Despite the growth of sustainable investing options, up until very recently, they might have had a hard time finding mainstream investment products in line with their values. Most market diversified funds–even those that advertise sustainability–still invest some amount in the fossil fuel sector. (For example, Vanguard’s FTSE Social Index Fund currently invests 2.3% of its portfolio in the oil and gas sector.)
That is starting to change with a handful of low-cost fossil-fuel free financial products geared towards everyday investors. Recently, for example, S&P Dow Jones launched a fossil fuel free index fund, the S&P Global 1200 Fossil Fuel Free Index.
And now a small firm, Etho Capital, has just launched what it says is the world’s first “diversified, socially responsible, and fossil-free” ETF on the New York Stock Exchange. An ETF is an exchange-traded fund, a fund with shares that track an index like the Dow Jones or, in this case, the Etho Climate Leadership Index (ECLI). They said they were targeting an initial share price of $25.
“We’re doing this at a price point that’s accessible to anywhere, whether you’re a student or a university endowment manager,” says Conor Platt, co-founder and CEO of Etho Capital.
The ECLI, which has 400 U.S. publicly listed companies across sectors, is interesting in the companies it does and does not include. First, the firm analyzed greenhouse gas emissions data from 5,000 public companies–not just from their operations, but from their products as well. It looks for companies with low emissions relative to their market capitalization and their industry. It then eliminates companies involved with the oil, coal, or gas industries (including fossil fuel services companies, like those that build pipelines), and also with the tobacco, weapons, and gambling industries. Last, it surveyed experts to screen out companies with poor environmental or social performance that the quantitative data left out.
Monsanto, for example, got the axe based on this subjective criteria. And the team decided to include copper mining companies with good climate-related records–which mine a material the world needs–but exclude gold mining companies, which for the most part do not.
The result is an ETF that is proactive for rewarding climate leaders in their industry and also draws a hard line to avoid the fossil fuel industry and a few other sectors. In autos, for example, companies that made the cut include Tesla and Harley Davidson, but the data showed that Volkswagen did not–despite its many sustainability awards (A good decision, as the company’s emissions scandal now confirms.) Other well-known companies included are Google, Intel, Norstrum, Disney, Chipotle, and First Solar.
“We think this climate efficiency data helps cut through a lot of the greenwashing,” says Etho co-founder Ian Monroe.

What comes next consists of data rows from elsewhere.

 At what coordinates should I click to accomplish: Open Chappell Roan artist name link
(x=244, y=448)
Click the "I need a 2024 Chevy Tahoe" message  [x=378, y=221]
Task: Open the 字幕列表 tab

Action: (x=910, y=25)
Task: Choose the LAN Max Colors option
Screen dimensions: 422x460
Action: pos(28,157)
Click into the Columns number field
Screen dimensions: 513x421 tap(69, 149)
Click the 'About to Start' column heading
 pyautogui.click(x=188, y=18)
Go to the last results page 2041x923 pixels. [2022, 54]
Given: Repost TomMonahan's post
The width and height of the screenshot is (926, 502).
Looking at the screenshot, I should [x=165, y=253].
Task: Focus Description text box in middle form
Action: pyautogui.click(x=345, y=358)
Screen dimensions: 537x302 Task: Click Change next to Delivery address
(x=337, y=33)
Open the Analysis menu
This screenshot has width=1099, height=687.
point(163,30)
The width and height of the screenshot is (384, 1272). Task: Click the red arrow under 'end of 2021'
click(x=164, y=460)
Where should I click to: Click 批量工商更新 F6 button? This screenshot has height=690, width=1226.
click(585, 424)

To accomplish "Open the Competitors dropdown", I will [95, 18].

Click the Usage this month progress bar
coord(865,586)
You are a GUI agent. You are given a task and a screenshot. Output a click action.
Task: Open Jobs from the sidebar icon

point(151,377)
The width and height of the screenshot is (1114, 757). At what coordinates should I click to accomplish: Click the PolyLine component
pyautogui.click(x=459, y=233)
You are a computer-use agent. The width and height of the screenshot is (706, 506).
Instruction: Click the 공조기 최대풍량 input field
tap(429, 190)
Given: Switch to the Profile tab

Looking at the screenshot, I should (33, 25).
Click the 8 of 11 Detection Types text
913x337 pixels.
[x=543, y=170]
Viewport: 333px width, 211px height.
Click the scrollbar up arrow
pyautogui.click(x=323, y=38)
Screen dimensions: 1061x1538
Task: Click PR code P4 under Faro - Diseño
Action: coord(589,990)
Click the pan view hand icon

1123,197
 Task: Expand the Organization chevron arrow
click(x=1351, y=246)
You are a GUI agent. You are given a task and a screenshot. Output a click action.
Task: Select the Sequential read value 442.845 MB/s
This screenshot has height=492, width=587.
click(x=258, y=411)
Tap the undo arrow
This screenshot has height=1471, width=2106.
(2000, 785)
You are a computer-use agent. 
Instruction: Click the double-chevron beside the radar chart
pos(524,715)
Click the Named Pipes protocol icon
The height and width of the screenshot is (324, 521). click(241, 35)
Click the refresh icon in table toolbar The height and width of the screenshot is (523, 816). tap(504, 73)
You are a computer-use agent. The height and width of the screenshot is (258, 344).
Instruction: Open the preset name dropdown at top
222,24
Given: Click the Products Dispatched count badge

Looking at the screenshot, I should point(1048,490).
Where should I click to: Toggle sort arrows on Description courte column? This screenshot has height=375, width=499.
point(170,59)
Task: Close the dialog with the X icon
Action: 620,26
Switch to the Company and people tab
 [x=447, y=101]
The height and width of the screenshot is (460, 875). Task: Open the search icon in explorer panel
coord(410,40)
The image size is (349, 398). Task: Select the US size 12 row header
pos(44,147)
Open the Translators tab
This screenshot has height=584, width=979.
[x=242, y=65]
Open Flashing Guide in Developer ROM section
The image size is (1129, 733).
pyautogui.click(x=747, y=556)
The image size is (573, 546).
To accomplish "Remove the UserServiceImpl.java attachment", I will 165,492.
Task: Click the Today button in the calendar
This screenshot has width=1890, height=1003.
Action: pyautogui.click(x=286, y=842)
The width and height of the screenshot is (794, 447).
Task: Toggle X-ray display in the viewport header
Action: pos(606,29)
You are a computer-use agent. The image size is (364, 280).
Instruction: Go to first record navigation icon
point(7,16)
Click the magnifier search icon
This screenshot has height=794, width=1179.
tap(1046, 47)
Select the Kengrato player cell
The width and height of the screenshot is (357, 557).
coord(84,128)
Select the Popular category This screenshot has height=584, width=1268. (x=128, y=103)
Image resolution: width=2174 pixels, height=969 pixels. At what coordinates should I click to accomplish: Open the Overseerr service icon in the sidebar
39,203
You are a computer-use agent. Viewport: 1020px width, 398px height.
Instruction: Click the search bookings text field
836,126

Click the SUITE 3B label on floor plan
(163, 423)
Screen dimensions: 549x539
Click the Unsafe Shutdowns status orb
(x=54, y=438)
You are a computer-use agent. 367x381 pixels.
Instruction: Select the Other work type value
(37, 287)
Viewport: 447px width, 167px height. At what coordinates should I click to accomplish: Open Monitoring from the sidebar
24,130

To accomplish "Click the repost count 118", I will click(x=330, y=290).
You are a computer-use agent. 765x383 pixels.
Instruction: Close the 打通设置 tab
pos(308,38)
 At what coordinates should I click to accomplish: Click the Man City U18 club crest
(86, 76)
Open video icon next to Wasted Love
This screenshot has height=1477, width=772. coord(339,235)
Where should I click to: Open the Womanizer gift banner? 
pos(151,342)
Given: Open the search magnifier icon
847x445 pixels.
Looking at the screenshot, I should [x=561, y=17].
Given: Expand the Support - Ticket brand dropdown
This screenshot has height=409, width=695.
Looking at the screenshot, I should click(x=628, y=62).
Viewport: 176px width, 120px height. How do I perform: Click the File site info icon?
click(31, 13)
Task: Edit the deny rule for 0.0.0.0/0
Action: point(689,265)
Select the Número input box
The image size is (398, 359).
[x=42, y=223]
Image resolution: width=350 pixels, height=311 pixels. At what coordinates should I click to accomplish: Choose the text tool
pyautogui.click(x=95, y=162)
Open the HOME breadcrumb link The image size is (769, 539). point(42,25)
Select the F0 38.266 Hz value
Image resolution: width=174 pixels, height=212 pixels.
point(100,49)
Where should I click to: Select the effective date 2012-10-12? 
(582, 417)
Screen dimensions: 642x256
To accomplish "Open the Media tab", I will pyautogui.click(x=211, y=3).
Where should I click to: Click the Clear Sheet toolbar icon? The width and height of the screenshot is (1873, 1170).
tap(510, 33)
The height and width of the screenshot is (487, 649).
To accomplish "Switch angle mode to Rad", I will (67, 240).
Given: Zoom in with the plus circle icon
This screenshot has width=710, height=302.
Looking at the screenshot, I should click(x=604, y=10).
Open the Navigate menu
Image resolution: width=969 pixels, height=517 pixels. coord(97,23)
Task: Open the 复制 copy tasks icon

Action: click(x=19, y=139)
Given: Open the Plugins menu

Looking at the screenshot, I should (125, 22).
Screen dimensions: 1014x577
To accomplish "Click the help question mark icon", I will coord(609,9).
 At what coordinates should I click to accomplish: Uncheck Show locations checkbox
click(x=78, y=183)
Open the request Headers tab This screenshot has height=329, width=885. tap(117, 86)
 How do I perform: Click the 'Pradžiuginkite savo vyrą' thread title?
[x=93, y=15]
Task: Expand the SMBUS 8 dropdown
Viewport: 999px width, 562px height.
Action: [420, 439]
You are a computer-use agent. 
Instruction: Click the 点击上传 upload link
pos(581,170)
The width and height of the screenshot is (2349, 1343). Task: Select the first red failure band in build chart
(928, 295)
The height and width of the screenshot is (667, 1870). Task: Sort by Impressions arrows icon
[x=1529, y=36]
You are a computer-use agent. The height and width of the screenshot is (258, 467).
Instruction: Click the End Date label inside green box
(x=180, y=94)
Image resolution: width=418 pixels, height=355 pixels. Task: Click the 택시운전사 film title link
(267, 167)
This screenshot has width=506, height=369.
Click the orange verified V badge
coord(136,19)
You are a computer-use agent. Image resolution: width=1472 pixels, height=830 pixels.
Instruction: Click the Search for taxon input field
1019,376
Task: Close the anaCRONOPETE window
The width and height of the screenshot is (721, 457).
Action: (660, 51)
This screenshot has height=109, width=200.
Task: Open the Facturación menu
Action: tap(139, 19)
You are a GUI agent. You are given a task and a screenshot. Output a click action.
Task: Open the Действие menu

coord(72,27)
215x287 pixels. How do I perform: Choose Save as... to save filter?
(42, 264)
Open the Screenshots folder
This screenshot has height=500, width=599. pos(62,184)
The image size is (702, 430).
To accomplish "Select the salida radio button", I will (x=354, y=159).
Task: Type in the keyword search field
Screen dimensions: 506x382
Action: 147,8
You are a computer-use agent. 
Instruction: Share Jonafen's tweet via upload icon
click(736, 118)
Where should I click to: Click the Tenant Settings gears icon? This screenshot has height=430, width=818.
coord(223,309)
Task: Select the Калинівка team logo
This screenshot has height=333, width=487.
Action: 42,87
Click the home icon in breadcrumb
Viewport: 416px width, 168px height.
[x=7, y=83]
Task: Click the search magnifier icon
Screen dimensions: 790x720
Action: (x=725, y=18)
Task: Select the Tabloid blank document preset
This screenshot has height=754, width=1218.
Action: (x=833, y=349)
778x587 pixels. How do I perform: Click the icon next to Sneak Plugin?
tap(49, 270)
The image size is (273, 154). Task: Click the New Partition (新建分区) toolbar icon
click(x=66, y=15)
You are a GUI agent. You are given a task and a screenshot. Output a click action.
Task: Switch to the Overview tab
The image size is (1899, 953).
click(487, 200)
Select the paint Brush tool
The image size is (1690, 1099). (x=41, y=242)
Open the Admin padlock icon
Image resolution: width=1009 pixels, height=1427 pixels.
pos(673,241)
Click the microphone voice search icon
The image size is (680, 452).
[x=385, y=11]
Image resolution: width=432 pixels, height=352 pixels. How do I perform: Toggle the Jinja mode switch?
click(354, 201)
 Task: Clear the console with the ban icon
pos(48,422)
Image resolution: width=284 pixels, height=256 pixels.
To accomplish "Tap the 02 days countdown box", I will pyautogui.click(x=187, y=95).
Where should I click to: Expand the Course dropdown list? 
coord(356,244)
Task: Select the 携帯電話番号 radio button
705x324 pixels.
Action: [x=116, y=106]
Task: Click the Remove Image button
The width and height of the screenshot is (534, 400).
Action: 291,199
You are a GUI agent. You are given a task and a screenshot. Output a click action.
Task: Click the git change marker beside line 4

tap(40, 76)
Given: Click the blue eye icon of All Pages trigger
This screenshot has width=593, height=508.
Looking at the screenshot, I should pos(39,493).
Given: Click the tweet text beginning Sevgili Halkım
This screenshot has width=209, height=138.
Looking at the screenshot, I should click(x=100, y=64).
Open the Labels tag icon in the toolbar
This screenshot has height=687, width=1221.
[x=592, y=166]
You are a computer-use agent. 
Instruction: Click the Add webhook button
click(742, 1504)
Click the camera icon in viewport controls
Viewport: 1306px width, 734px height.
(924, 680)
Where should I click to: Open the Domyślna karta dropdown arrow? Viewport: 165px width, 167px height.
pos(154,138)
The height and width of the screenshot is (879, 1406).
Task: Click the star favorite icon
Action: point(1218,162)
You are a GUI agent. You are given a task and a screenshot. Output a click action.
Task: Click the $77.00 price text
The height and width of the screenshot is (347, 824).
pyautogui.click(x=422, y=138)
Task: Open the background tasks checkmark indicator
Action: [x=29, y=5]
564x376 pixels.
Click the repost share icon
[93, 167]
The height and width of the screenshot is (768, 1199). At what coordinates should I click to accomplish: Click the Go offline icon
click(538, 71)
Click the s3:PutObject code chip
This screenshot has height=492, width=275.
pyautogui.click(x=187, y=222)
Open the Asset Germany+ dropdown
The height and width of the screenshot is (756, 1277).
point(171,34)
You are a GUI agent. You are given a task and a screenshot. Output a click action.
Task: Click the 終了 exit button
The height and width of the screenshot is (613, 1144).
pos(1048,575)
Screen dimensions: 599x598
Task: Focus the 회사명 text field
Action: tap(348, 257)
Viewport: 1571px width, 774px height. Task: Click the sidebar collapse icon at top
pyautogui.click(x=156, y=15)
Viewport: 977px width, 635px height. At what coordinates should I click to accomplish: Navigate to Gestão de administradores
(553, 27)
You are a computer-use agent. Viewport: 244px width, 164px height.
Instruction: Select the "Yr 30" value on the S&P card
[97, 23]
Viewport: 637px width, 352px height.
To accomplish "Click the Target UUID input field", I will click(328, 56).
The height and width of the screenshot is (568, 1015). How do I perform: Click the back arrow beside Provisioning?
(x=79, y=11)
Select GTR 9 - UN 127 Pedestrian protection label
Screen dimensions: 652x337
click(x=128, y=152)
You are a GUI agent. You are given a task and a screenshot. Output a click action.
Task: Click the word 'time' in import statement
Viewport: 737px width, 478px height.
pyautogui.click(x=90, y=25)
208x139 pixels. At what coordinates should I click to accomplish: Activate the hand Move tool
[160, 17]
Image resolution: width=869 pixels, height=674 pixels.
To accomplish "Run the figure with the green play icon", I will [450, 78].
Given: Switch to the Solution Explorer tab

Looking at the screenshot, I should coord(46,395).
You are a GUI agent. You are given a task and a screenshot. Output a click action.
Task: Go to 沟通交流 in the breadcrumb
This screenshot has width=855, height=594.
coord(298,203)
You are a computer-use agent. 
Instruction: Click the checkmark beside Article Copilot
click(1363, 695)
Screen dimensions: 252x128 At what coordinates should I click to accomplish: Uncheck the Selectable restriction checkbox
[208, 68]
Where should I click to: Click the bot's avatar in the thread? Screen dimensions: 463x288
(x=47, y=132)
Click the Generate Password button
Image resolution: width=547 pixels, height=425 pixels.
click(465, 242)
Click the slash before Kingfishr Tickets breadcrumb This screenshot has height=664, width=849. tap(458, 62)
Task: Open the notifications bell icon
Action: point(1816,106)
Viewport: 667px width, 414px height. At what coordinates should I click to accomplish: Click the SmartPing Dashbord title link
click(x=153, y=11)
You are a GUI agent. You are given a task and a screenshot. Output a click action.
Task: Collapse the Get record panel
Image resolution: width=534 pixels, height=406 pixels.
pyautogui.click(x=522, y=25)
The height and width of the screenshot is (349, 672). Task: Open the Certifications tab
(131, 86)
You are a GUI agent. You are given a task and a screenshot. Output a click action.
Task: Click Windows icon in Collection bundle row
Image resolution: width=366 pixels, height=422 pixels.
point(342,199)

This may be the beginning, but there are going to be more fossil fuel free options coming. The Guardian rounds up two other fossil free options for your mom and pop investor–one is another ETF and another an actively managed mutual fund. And Etho Capital plans additional offerings. As a younger generation of investors who want their money aligned with their values starts to enter the market, large firms are going to continue to become interested in catering to them.